No, I took the day off. I took some stuff to donate to Goodwill and I bought a weird mirror at a street sale. I watched the Mets and some tennis and I went to a friends house and made dinner, got tomato sauce on myself, allowed myself to be pretentious. I did some late-summer Saturday things, basically.

There's a lot to write about, and a lot that I'd like to write about, but I finally just decided to exclude from my celebration of this de facto holiday the monster squad of sourdough-faced Staten Islanders and brute, mean-faced oldsters cheering John Bolton's walrusian sadism and Andrew Breitbart's via-satellite fuming. I haven't even looked for reports on that Glenn Beck/Palin live hate show in Alaska. I switched off. I drank some beers and ate and made jokes and listened to jokes and listened to music. I guess I saw the people who spend all their time Remembering as hard as they can about 9/11 -- all these weird unreal non-lessons and new fear-curdled bafflements -- and I realized that what they're remembering didn't actually happen, to me or to anyone else. And that what I remember is something that maybe I'd like to keep away from them, and that I'd like to keep them away from my memories.

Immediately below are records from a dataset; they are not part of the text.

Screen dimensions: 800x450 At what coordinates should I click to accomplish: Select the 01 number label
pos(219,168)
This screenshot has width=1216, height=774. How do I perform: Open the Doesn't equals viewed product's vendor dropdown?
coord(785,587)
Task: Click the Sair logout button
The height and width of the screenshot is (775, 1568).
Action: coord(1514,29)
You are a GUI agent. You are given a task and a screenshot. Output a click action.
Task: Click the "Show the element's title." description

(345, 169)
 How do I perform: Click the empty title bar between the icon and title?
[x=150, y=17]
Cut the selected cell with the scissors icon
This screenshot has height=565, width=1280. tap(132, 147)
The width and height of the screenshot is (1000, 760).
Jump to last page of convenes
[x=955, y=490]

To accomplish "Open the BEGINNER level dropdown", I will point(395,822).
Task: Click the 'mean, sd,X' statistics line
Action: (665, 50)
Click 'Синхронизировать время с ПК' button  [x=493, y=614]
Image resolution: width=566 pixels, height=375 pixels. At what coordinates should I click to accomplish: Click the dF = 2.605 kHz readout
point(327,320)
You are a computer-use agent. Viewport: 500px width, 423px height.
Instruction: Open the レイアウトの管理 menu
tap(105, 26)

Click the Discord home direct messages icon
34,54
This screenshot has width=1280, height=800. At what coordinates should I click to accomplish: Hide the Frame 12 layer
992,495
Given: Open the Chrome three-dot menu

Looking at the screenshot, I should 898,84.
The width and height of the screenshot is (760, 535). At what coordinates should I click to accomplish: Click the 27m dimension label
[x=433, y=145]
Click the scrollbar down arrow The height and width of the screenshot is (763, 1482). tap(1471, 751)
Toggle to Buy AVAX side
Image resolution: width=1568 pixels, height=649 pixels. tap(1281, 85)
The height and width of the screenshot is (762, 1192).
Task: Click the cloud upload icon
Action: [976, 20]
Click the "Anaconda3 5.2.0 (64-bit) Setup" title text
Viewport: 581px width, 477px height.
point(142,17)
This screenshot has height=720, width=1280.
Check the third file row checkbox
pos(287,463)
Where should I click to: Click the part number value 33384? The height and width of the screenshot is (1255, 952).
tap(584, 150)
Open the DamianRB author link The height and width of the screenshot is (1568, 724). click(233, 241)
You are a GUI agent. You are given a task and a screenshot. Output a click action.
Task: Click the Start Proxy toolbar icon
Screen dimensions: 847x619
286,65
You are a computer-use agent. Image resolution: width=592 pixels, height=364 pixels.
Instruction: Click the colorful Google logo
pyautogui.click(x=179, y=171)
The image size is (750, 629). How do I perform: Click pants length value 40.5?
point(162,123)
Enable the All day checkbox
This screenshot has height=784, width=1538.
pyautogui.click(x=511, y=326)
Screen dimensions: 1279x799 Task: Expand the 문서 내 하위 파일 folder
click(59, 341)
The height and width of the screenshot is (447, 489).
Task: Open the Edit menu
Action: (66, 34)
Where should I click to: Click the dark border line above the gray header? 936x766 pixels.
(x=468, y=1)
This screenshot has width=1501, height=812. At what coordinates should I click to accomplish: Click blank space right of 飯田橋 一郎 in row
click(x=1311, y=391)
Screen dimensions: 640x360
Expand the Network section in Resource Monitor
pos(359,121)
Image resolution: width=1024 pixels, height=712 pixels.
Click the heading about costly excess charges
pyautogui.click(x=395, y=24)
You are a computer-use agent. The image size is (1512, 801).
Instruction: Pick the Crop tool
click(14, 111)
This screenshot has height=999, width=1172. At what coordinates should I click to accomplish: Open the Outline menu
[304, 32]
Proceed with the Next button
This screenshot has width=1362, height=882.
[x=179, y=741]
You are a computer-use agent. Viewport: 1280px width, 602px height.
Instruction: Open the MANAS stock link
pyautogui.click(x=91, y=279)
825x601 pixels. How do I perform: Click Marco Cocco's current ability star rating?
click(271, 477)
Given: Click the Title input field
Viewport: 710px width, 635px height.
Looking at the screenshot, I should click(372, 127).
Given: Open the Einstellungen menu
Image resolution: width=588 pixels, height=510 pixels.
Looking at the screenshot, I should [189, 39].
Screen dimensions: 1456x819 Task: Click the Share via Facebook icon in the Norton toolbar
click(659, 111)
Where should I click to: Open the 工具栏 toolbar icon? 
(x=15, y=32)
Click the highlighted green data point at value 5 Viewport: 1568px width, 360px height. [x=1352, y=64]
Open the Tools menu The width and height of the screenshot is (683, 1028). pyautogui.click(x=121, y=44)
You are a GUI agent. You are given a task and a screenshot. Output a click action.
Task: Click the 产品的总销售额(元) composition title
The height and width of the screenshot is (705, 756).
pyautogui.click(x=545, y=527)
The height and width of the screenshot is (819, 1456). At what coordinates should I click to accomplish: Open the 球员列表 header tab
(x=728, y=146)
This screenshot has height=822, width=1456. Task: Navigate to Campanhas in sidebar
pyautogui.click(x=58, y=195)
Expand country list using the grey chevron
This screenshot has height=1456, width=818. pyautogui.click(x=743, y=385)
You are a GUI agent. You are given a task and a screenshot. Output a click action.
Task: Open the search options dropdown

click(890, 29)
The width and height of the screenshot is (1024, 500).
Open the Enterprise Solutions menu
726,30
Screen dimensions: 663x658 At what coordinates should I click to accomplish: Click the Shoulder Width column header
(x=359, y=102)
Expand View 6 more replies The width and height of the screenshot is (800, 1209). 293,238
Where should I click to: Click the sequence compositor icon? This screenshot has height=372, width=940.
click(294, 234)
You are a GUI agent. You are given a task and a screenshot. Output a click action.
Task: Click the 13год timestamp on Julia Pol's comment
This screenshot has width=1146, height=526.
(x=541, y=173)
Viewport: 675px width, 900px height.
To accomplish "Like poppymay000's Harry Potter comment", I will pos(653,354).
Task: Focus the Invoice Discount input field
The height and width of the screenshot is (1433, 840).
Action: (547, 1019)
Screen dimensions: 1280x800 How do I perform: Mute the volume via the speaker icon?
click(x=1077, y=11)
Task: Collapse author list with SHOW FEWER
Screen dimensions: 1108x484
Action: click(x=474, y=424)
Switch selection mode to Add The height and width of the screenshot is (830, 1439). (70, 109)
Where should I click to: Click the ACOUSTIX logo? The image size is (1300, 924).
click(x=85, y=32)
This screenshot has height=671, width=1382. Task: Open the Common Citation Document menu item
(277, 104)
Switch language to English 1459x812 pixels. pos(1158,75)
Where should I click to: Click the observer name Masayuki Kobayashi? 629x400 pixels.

This is an important day, for me and everyone else who was around here when it happened. Too important to fetishize, too important to cheapen, certainly too important to lie about and exploit -- doesn't mean people won't do it, people being people and all, but it's too big for that. It's too important to leave to the monsters, in that sense, but also too sacred to me -- I almost wrote "hallowed" -- for me to feel okay spending it thinking about those monsters who would make it something it shouldn't be, something far more akin to what the original monsters who perpetrated the act hped for. I suppose today was like a holiday for the ghoulish anti-Muslim protest fucks, too, but as much as I hate what they're doing I finally decided to spend this one differently. Except for now, of course. But I spent it in my own goofy process of life, rather than observing some sour, multiply wrong festival of death. And of course isn't that brave of me. But what else are you supposed to do? The world doesn't stop, for lies or truths or things big or small. It didn't then, and it shouldn't now. You remember, sure. But then you look ahead of you, and you walk.